Apache Iceberg deep dive for DE interviews

Train for your next tech interview
1,500+ real interview questions across engineering, product, design, and data — with worked solutions.
Join the waitlist

Why Iceberg shows up on the DE loop

Apache Iceberg is now the default table format for serious lakehouse work at Netflix, Apple, Stripe, and Airbnb, and it has become the most common open-table-format question on Data Engineering loops in 2025-2026. If you say "we use S3 + Parquet" without naming a table format, expect the interviewer to push: who owns the metadata, how do you do an atomic overwrite, what happens if two writers commit at the same second?

The good news: the answer is almost always the same three primitives — a metadata pointer, an immutable snapshot tree, and a manifest layer that lists data files with statistics. Once you can draw that on a whiteboard, the follow-ups (partition evolution, time travel, hidden partitioning, compaction) fall out of the same model. This post walks the structure end-to-end with the phrasing senior interviewers reward.

Load-bearing trick: Iceberg is not a storage engine.
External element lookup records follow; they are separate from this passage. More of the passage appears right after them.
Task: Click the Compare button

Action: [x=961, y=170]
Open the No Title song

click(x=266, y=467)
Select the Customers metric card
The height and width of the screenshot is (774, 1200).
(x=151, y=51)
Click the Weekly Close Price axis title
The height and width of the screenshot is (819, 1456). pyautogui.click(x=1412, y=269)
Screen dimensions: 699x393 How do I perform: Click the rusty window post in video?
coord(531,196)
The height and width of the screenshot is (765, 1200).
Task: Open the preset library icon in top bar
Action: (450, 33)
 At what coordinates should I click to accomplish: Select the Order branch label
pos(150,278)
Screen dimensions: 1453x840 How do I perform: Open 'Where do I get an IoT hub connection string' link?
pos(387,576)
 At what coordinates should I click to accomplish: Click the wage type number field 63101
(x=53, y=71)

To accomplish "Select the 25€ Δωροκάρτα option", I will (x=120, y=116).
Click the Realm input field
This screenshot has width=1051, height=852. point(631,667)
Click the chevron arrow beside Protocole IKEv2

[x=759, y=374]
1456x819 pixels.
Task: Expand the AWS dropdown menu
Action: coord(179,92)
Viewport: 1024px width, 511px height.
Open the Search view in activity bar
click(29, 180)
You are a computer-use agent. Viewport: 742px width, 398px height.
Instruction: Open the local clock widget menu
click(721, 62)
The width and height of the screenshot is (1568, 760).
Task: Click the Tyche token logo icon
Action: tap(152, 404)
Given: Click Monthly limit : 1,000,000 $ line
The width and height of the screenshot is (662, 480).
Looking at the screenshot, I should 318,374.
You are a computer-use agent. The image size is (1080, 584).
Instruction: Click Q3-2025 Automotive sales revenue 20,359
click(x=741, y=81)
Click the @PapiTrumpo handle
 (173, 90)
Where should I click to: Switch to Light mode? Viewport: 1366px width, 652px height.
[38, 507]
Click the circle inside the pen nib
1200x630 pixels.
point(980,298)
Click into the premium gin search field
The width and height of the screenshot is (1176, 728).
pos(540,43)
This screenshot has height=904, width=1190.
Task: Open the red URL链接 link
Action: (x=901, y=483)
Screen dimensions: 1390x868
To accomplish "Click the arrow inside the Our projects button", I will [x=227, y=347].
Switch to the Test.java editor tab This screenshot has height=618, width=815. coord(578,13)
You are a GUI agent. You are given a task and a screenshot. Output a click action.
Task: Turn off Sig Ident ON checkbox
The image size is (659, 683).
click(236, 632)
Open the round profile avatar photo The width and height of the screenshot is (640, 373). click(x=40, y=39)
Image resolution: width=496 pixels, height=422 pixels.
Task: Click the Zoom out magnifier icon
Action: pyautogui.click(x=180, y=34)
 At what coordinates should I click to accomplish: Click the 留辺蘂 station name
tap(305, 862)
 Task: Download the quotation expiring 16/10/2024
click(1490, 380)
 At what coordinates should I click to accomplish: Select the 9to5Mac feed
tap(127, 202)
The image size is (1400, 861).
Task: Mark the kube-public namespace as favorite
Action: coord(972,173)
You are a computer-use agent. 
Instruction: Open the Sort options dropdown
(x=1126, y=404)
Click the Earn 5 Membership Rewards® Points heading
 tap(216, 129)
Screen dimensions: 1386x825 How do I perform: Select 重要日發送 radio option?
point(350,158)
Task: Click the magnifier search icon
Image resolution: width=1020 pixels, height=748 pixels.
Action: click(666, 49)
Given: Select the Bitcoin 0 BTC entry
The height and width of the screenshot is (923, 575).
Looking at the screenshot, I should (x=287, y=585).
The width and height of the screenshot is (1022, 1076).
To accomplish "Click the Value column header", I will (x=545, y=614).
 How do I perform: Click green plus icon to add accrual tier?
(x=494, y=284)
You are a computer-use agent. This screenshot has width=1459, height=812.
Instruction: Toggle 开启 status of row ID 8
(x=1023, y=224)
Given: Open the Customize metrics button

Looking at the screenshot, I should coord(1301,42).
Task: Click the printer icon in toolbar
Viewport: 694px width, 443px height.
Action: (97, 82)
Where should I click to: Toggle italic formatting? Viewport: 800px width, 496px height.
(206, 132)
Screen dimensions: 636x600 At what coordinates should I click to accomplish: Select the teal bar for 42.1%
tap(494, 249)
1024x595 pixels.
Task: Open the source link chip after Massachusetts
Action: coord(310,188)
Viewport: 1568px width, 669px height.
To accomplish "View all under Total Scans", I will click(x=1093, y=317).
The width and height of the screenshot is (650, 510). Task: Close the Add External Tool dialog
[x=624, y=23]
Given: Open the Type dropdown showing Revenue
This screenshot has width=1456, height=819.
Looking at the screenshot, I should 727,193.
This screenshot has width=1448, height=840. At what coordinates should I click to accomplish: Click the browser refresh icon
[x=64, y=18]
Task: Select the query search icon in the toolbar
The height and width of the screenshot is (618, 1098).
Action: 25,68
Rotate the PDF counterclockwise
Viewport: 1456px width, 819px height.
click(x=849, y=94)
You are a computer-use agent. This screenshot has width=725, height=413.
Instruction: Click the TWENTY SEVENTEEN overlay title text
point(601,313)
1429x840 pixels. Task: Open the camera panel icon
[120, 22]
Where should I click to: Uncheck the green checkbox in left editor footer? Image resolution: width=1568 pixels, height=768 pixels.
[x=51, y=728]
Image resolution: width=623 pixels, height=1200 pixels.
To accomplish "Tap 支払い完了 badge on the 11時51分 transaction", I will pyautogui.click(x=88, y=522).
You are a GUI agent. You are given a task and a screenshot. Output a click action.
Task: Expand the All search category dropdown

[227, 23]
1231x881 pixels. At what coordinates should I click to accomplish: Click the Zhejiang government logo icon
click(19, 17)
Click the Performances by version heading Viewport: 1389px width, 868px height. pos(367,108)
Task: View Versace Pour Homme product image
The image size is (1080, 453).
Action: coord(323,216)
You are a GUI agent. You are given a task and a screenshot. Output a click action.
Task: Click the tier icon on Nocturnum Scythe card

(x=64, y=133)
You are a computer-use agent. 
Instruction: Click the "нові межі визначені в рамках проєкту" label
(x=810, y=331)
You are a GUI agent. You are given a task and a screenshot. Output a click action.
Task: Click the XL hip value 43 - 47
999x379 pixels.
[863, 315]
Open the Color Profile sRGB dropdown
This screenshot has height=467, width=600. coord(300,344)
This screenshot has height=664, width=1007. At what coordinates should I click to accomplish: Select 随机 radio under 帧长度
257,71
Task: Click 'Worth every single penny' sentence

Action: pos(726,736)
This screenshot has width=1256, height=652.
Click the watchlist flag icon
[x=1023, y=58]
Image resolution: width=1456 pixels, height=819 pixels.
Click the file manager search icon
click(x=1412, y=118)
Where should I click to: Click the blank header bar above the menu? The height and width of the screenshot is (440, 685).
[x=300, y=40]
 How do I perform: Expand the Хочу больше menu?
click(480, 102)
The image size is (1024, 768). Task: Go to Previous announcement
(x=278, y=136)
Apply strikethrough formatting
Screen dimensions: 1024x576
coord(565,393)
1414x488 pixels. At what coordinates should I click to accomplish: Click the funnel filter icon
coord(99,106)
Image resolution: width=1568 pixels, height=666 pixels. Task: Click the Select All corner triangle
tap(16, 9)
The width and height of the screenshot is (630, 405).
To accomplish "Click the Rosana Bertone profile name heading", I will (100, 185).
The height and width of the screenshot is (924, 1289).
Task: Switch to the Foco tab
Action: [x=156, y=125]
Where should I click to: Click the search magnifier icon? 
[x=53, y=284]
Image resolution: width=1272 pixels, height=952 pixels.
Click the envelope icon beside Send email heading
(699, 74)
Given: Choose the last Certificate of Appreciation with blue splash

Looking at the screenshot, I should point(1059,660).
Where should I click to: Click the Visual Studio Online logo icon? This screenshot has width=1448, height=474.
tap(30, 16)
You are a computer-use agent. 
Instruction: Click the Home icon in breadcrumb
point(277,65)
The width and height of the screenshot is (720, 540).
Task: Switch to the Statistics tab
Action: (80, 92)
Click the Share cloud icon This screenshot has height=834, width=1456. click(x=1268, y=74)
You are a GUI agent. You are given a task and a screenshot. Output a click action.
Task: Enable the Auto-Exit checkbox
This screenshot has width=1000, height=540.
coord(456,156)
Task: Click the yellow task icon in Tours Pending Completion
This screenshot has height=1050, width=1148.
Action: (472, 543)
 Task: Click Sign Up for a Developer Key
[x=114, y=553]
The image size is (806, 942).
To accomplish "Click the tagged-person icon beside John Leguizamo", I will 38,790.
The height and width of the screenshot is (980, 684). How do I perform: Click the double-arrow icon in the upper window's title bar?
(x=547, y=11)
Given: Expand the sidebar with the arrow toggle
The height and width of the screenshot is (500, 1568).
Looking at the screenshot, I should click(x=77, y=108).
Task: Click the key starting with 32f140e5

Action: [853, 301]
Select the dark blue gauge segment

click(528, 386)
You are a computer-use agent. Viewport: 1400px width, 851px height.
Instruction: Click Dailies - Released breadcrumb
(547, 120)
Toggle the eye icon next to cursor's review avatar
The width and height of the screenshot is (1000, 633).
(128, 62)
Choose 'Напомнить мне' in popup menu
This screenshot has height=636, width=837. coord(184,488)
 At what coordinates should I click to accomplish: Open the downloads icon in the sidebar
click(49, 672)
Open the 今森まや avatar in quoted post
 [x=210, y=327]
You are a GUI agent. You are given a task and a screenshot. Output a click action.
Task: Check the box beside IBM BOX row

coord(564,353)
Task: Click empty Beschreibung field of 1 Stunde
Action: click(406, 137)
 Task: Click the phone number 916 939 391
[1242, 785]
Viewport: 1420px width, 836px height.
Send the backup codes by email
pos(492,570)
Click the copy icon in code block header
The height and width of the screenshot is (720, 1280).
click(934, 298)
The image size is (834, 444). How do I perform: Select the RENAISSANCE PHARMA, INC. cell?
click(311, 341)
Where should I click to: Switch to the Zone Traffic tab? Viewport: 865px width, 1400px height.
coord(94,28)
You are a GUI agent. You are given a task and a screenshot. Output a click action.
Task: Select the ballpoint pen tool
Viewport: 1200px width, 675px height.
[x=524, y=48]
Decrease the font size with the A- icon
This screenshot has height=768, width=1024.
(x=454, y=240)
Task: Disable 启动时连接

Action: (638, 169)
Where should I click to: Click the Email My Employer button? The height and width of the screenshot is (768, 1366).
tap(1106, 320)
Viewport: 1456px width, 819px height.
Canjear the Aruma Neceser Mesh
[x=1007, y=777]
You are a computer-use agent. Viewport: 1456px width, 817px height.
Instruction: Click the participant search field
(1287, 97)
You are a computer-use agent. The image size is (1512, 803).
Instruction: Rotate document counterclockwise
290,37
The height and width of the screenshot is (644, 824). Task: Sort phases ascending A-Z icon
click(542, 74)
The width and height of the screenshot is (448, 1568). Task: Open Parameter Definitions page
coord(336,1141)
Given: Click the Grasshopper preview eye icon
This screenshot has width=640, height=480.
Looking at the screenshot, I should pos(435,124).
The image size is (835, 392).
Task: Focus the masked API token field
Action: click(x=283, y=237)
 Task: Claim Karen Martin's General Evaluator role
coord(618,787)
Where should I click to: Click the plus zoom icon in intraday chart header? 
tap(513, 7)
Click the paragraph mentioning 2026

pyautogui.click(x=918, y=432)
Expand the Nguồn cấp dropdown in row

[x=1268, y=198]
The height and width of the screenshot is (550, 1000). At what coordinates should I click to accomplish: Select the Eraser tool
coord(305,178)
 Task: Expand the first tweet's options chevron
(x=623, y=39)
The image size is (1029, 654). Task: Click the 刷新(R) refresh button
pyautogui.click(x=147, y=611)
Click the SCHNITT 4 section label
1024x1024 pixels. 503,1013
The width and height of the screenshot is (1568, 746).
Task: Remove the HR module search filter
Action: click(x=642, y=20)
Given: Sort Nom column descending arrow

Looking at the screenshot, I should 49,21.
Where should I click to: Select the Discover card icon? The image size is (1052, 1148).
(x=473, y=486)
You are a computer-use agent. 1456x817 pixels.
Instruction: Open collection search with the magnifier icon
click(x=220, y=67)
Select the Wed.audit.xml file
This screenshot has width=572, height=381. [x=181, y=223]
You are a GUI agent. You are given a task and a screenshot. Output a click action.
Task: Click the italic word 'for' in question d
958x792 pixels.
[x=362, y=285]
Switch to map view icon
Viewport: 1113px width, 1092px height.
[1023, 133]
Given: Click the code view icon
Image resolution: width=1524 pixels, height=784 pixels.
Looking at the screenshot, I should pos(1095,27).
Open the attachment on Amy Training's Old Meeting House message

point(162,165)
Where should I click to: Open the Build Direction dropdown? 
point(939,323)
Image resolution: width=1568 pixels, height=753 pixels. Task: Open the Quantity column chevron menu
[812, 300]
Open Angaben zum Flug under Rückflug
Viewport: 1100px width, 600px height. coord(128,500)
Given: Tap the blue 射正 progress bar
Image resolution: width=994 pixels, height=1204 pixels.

It is a specification for how to lay out metadata files alongside Parquet/ORC/Avro data so that any compute engine — Spark, Trino, Flink, Snowflake, DuckDB — can read and write the same table with ACID guarantees.

Iceberg table anatomy

A real Iceberg table on object storage looks like this on disk:

events/
  metadata/
    v3.metadata.json          ← current table metadata (pointer)
    v2.metadata.json
    v1.metadata.json
    snap-481.avro             ← manifest list for snapshot 481
    snap-482.avro
    e7a2-m0.avro              ← manifest (lists data files)
    e7a2-m1.avro
  data/
    event_date_day=2026-05-17/
      00000-1-abc.parquet
      00000-2-def.parquet
    event_date_day=2026-05-18/
      00000-3-ghi.parquet

Four layers, top to bottom:

Layer File What it stores Read cost
Catalog pointer external (Glue, REST, Nessie) Current metadata.json location 1 lookup
Table metadata vN.metadata.json Schema, partition spec, snapshot list, properties 1 JSON read
Manifest list snap-N.avro Per-snapshot list of manifests + partition summaries 1 Avro read
Manifest *-m*.avro List of data files, partition values, column stats N Avro reads
Data *.parquet Actual rows Only files that pass pruning

The whole point of this layering is that a query planner can prune 99% of files using manifest statistics before opening a single Parquet footer. That is the answer when an interviewer asks "why is Iceberg faster than Hive on the same data?"

Snapshots and the commit model

Every write — INSERT, MERGE, DELETE, UPDATE, schema change, partition spec change — produces a new snapshot. Snapshots are immutable. The table's "current state" is just a pointer in the metadata file.

-- snapshot S1: empty
INSERT INTO events VALUES (...);   -- now at S2
INSERT INTO events VALUES (...);   -- now at S3
DELETE FROM events WHERE ...;      -- now at S4

A snapshot record carries:

  • The manifest list path (which in turn lists manifests, which list data files).
  • Summary statistics — added-files, deleted-files, added-records, total-records.
  • An operation type: append, overwrite, delete, replace.
  • The parent snapshot ID, forming a lineage chain.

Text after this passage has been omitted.